▶ _About this task_:
The output should be all lines of the entries below in which the word "with" occurs.

▶ _Records for the task_:
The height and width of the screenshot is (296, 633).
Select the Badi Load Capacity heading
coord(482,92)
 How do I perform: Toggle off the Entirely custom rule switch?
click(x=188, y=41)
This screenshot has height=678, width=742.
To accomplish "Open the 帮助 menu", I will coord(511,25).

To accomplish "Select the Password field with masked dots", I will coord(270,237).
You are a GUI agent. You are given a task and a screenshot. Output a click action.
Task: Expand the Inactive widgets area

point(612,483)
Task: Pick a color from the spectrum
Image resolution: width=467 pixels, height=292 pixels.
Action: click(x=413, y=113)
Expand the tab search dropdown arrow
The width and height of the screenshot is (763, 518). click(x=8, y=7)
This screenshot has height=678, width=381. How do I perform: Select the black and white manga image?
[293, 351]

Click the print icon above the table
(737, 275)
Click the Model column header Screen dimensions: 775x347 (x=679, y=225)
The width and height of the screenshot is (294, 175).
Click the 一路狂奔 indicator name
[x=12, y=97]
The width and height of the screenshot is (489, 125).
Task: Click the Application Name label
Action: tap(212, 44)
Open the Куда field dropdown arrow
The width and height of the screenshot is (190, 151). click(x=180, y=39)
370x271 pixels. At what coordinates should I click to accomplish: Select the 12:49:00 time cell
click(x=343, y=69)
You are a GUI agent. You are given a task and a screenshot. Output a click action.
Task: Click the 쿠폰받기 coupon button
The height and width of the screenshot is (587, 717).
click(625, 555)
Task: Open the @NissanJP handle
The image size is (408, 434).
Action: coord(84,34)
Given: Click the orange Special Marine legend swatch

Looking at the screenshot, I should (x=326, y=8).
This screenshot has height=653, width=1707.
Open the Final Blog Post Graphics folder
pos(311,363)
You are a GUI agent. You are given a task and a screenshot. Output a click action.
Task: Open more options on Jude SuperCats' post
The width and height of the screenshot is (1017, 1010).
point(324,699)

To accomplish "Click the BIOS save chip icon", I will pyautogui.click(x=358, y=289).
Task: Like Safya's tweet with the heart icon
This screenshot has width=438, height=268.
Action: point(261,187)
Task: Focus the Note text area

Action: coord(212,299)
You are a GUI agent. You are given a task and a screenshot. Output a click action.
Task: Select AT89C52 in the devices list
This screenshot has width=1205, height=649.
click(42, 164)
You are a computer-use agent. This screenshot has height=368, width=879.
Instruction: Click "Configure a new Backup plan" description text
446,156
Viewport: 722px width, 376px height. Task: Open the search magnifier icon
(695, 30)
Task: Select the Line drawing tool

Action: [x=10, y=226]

▶ _Written response_:
To accomplish "Select the Password field with masked dots", I will coord(270,237).
Task: Like Safya's tweet with the heart icon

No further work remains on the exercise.